202. Gasunie heeft de opslagen op korte termijncontracten voor wat betreft het transport van gas, voor uurflexibiliteit en voor kwaliteitsconversie met ingang van 1 januari 2000 laten vervallen en uiteindelijk slechts in één contract, afgesloten in de aanvangsfase van het CDS, in rekening gebracht, hetgeen de d-g NMa onder deze omstandigheden geen misbruik van een economische machtspositie acht.


203. Gasunie hanteert een speciale commodity-prijs voor WK-klanten met een WK-centrale die meer dan 250 miljoen m3 per jaar aan gas verbruikt. Deze klanten kunnen een keuze maken tussen 100% stookoliepariteit of 50% stookoliepariteit en 50% kolenpariteit. De d-g NMa is van oordeel dat hier geen sprake is van selectieve commodity pricing die leidt tot discriminatie en derhalve dat er geen sprake is van een inbreuk op de Mw. Immers, de achtergrond van deze afwijkende tariefstructuur is dat deze klanten met name concurreren met elektriciteit, opgewekt in centrales met eenzelfde indicatoren-mix van stookolie en kolen (zie randnummer 193).


204. Het standaardcontract dat Gasunie met elk van de distributiebedrijven heeft afgesloten, wordt separaat door de NMa bekeken (zaak 327). Op diensten die direct gekoppeld zijn aan dit standaardcontract, is in deze beoordeling niet ingegaan.

IX. OVERWEGINGEN OM GEEN RAPPORT OP TE STELLEN


205. Per 10 augustus 2000 is de Gaswet in werking getreden.
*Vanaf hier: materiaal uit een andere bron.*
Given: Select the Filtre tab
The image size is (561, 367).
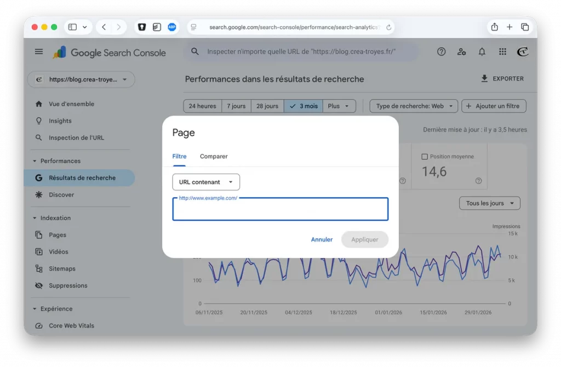Looking at the screenshot, I should click(x=179, y=156).
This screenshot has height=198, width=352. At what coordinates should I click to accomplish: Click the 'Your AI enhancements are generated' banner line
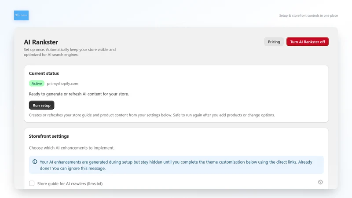[x=176, y=162]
Op basis van artikel 13, eerste lid, van de Gaswet, heeft de d-g NMa voorlopige richtlijnen vastgesteld voor het jaar 2001. In randnummer 16 van deze richtlijnen wordt uitdrukkelijk gesteld dat maatvoering en redelijkheid belangrijke uitgangspunten zijn bij het toepassen van genoemde richtlijnen.
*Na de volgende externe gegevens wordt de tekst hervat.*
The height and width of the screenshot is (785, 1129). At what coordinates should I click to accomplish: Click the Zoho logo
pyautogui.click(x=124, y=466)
206. Een gastransportbedrijf is op basis van artikel 12, eerste lid, van de Gaswet verplicht jaarlijks voor 1 oktober een indicatie bekend te maken van de tarieven en voorwaarden die het bedrijf in het volgende kalenderjaar voornemens is te hanteren voor het transport van gas en van de daarmee noodzakelijk verbonden diensten. Artikel 13, tweede lid, van de Gaswet bepaalt dat bij het vaststellen van de indicatieve tarieven en voorwaarden het gastransportbedrijf de richtlijnen in acht neemt. De indicatieve tarieven en voorwaarden worden beoordeeld door de directeur DTe, die het gastransportbedrijf bindende aanwijzingen kan geven met betrekking tot deze indicatieve tarieven en voorwaarden. De netbeheerders, waaronder Gasunie, hebben te kennen gegeven de richtlijnen voor het jaar 2001 niet volledig uit te kunnen voeren. Vervolgens heeft Gasunie het CDS bij de DTe voorgesteld als indicatieve tarieven en voorwaarden voor het jaar 2001.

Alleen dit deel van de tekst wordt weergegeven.